WRITTEN TASK. Rewrite the records below as a numbered list, one line per item, and leave out the blank lines.

DATA.
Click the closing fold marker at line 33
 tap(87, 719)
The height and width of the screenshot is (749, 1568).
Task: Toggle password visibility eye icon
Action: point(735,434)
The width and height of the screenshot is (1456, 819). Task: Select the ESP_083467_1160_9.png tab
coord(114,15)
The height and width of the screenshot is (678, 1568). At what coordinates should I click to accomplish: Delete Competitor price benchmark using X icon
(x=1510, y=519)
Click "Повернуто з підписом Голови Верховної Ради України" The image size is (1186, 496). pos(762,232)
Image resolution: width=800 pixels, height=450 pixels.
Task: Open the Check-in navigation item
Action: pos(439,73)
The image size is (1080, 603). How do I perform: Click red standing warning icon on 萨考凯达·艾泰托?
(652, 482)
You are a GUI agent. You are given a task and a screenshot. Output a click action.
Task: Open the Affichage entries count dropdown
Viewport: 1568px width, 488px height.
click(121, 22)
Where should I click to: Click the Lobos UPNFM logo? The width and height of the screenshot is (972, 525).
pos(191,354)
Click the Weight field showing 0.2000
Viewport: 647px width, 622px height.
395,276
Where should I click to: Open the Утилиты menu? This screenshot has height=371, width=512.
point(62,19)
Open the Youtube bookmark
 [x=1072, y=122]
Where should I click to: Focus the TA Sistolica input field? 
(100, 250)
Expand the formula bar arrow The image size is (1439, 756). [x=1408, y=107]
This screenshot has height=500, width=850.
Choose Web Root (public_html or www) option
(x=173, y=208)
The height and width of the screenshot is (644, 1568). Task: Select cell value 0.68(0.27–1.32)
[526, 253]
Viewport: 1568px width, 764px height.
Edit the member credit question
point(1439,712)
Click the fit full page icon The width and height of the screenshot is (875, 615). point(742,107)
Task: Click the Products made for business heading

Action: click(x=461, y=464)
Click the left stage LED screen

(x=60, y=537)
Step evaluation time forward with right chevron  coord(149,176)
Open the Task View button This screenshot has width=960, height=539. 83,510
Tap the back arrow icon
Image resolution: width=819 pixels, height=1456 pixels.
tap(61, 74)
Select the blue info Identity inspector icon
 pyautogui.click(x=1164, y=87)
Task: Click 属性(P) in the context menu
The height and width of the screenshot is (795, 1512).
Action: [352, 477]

REPLY TO THE TASK.
1. Click the closing fold marker at line 33
2.  tap(87, 719)
3. The height and width of the screenshot is (749, 1568).
4. Task: Toggle password visibility eye icon
5. Action: point(735,434)
6. The width and height of the screenshot is (1456, 819). Task: Select the ESP_083467_1160_9.png tab
7. coord(114,15)
8. The height and width of the screenshot is (678, 1568). At what coordinates should I click to accomplish: Delete Competitor price benchmark using X icon
9. (x=1510, y=519)
10. Click "Повернуто з підписом Голови Верховної Ради України" The image size is (1186, 496). pos(762,232)
11. Image resolution: width=800 pixels, height=450 pixels.
12. Task: Open the Check-in navigation item
13. Action: pos(439,73)
14. The image size is (1080, 603). How do I perform: Click red standing warning icon on 萨考凯达·艾泰托?
15. (652, 482)
16. You are a GUI agent. You are given a task and a screenshot. Output a click action.
17. Task: Open the Affichage entries count dropdown
18. Viewport: 1568px width, 488px height.
19. click(121, 22)
20. Where should I click to: Click the Lobos UPNFM logo? The width and height of the screenshot is (972, 525).
21. pos(191,354)
22. Click the Weight field showing 0.2000
23. Viewport: 647px width, 622px height.
24. 395,276
25. Where should I click to: Open the Утилиты menu? This screenshot has height=371, width=512.
26. point(62,19)
27. Open the Youtube bookmark
28.  [x=1072, y=122]
29. Where should I click to: Focus the TA Sistolica input field? 
30. (100, 250)
31. Expand the formula bar arrow The image size is (1439, 756). [x=1408, y=107]
32. This screenshot has height=500, width=850.
33. Choose Web Root (public_html or www) option
34. (x=173, y=208)
35. The height and width of the screenshot is (644, 1568). Task: Select cell value 0.68(0.27–1.32)
36. [526, 253]
37. Viewport: 1568px width, 764px height.
38. Edit the member credit question
39. point(1439,712)
40. Click the fit full page icon The width and height of the screenshot is (875, 615). point(742,107)
41. Task: Click the Products made for business heading
42. Action: click(x=461, y=464)
43. Click the left stage LED screen
44. (x=60, y=537)
45. Step evaluation time forward with right chevron  coord(149,176)
46. Open the Task View button This screenshot has width=960, height=539. 83,510
47. Tap the back arrow icon
48. Image resolution: width=819 pixels, height=1456 pixels.
49. tap(61, 74)
50. Select the blue info Identity inspector icon
51.  pyautogui.click(x=1164, y=87)
52. Task: Click 属性(P) in the context menu
53. The height and width of the screenshot is (795, 1512).
54. Action: [352, 477]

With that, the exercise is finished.